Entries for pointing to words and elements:
▬▬▬▬▬▬▬▬▬▬

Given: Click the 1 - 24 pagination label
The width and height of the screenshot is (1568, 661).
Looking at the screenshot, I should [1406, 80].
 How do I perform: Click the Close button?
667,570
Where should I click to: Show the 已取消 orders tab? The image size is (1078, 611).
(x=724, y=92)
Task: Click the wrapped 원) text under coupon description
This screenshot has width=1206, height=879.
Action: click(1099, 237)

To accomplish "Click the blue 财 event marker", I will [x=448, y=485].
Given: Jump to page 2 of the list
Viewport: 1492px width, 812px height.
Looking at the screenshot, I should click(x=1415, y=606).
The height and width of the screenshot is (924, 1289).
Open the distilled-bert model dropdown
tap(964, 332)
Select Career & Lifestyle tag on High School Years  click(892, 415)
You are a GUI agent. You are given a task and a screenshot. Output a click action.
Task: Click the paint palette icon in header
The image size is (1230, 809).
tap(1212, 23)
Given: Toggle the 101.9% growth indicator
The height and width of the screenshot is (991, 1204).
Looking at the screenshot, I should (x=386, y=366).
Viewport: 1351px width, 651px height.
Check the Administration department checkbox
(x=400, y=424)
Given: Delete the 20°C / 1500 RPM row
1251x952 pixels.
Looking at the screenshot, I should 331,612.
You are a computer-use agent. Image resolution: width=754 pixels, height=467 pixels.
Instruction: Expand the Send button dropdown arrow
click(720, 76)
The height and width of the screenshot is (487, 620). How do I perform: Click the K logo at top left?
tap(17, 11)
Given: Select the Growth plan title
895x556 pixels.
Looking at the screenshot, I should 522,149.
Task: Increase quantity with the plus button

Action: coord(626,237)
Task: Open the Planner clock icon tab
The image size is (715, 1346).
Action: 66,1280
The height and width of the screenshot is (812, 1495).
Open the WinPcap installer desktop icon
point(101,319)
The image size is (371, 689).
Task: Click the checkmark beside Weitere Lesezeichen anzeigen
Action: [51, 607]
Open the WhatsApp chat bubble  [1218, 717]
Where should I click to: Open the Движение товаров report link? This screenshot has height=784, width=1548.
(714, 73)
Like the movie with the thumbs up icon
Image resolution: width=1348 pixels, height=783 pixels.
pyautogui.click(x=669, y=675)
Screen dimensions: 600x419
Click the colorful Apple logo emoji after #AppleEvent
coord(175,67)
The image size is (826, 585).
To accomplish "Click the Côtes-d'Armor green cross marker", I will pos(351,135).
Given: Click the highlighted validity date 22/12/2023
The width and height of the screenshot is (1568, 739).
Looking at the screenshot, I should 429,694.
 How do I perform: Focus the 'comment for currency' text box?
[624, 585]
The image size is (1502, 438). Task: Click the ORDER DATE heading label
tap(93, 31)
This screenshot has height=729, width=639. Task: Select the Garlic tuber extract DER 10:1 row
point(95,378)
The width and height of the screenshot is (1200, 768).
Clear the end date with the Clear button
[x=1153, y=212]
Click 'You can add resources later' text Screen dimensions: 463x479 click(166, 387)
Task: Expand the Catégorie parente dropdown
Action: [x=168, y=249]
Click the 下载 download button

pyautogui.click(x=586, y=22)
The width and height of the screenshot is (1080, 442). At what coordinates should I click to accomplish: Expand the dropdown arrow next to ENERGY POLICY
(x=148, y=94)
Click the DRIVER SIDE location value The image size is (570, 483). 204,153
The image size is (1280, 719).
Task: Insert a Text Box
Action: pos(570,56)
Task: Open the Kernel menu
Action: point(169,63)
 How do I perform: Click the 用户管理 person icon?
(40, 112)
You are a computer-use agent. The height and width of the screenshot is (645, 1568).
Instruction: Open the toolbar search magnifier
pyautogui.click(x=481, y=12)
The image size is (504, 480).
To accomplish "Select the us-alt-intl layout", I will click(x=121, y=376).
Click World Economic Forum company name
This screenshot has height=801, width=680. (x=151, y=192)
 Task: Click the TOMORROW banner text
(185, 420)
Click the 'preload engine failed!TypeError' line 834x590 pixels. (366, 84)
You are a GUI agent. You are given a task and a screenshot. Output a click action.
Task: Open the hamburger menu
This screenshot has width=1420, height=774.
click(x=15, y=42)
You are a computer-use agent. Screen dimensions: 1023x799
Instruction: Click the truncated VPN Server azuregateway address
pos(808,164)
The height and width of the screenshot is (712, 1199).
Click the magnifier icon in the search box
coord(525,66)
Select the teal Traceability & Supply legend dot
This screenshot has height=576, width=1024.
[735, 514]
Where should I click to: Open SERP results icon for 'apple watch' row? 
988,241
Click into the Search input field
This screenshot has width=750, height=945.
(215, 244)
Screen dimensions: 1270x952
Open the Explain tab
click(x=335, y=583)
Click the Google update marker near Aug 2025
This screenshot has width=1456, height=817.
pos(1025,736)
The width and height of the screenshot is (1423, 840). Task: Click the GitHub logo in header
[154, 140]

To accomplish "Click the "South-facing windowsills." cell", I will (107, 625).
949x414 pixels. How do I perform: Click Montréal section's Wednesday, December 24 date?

▬▬▬▬▬▬▬▬▬▬

PROBLEM DETAILS: Reproduce all of the entries above word for word, from the first line through the last.

FINAL RESULT:
Given: Click the 1 - 24 pagination label
The width and height of the screenshot is (1568, 661).
Looking at the screenshot, I should [1406, 80].
 How do I perform: Click the Close button?
667,570
Where should I click to: Show the 已取消 orders tab? The image size is (1078, 611).
(x=724, y=92)
Task: Click the wrapped 원) text under coupon description
This screenshot has width=1206, height=879.
Action: click(1099, 237)

To accomplish "Click the blue 财 event marker", I will [x=448, y=485].
Given: Jump to page 2 of the list
Viewport: 1492px width, 812px height.
Looking at the screenshot, I should click(x=1415, y=606).
The height and width of the screenshot is (924, 1289).
Open the distilled-bert model dropdown
tap(964, 332)
Select Career & Lifestyle tag on High School Years  click(892, 415)
You are a GUI agent. You are given a task and a screenshot. Output a click action.
Task: Click the paint palette icon in header
The image size is (1230, 809).
tap(1212, 23)
Given: Toggle the 101.9% growth indicator
The height and width of the screenshot is (991, 1204).
Looking at the screenshot, I should (x=386, y=366).
Viewport: 1351px width, 651px height.
Check the Administration department checkbox
(x=400, y=424)
Given: Delete the 20°C / 1500 RPM row
1251x952 pixels.
Looking at the screenshot, I should 331,612.
You are a computer-use agent. Image resolution: width=754 pixels, height=467 pixels.
Instruction: Expand the Send button dropdown arrow
click(720, 76)
The height and width of the screenshot is (487, 620). How do I perform: Click the K logo at top left?
tap(17, 11)
Given: Select the Growth plan title
895x556 pixels.
Looking at the screenshot, I should 522,149.
Task: Increase quantity with the plus button

Action: coord(626,237)
Task: Open the Planner clock icon tab
The image size is (715, 1346).
Action: 66,1280
The height and width of the screenshot is (812, 1495).
Open the WinPcap installer desktop icon
point(101,319)
The image size is (371, 689).
Task: Click the checkmark beside Weitere Lesezeichen anzeigen
Action: [51, 607]
Open the WhatsApp chat bubble  [1218, 717]
Where should I click to: Open the Движение товаров report link? This screenshot has height=784, width=1548.
(714, 73)
Like the movie with the thumbs up icon
Image resolution: width=1348 pixels, height=783 pixels.
pyautogui.click(x=669, y=675)
Screen dimensions: 600x419
Click the colorful Apple logo emoji after #AppleEvent
coord(175,67)
The image size is (826, 585).
To accomplish "Click the Côtes-d'Armor green cross marker", I will pos(351,135).
Given: Click the highlighted validity date 22/12/2023
The width and height of the screenshot is (1568, 739).
Looking at the screenshot, I should 429,694.
 How do I perform: Focus the 'comment for currency' text box?
[624, 585]
The image size is (1502, 438). Task: Click the ORDER DATE heading label
tap(93, 31)
This screenshot has height=729, width=639. Task: Select the Garlic tuber extract DER 10:1 row
point(95,378)
The width and height of the screenshot is (1200, 768).
Clear the end date with the Clear button
[x=1153, y=212]
Click 'You can add resources later' text Screen dimensions: 463x479 click(166, 387)
Task: Expand the Catégorie parente dropdown
Action: [x=168, y=249]
Click the 下载 download button

pyautogui.click(x=586, y=22)
The width and height of the screenshot is (1080, 442). At what coordinates should I click to accomplish: Expand the dropdown arrow next to ENERGY POLICY
(x=148, y=94)
Click the DRIVER SIDE location value The image size is (570, 483). 204,153
The image size is (1280, 719).
Task: Insert a Text Box
Action: pos(570,56)
Task: Open the Kernel menu
Action: point(169,63)
 How do I perform: Click the 用户管理 person icon?
(40, 112)
You are a computer-use agent. The height and width of the screenshot is (645, 1568).
Instruction: Open the toolbar search magnifier
pyautogui.click(x=481, y=12)
The image size is (504, 480).
To accomplish "Select the us-alt-intl layout", I will click(x=121, y=376).
Click World Economic Forum company name
This screenshot has height=801, width=680. (x=151, y=192)
 Task: Click the TOMORROW banner text
(185, 420)
Click the 'preload engine failed!TypeError' line 834x590 pixels. (366, 84)
You are a GUI agent. You are given a task and a screenshot. Output a click action.
Task: Open the hamburger menu
This screenshot has width=1420, height=774.
click(x=15, y=42)
You are a computer-use agent. Screen dimensions: 1023x799
Instruction: Click the truncated VPN Server azuregateway address
pos(808,164)
The height and width of the screenshot is (712, 1199).
Click the magnifier icon in the search box
coord(525,66)
Select the teal Traceability & Supply legend dot
This screenshot has height=576, width=1024.
[735, 514]
Where should I click to: Open SERP results icon for 'apple watch' row? 
988,241
Click into the Search input field
This screenshot has width=750, height=945.
(215, 244)
Screen dimensions: 1270x952
Open the Explain tab
click(x=335, y=583)
Click the Google update marker near Aug 2025
This screenshot has width=1456, height=817.
pos(1025,736)
The width and height of the screenshot is (1423, 840). Task: Click the GitHub logo in header
[154, 140]

To accomplish "Click the "South-facing windowsills." cell", I will (107, 625).
949x414 pixels. How do I perform: Click Montréal section's Wednesday, December 24 date?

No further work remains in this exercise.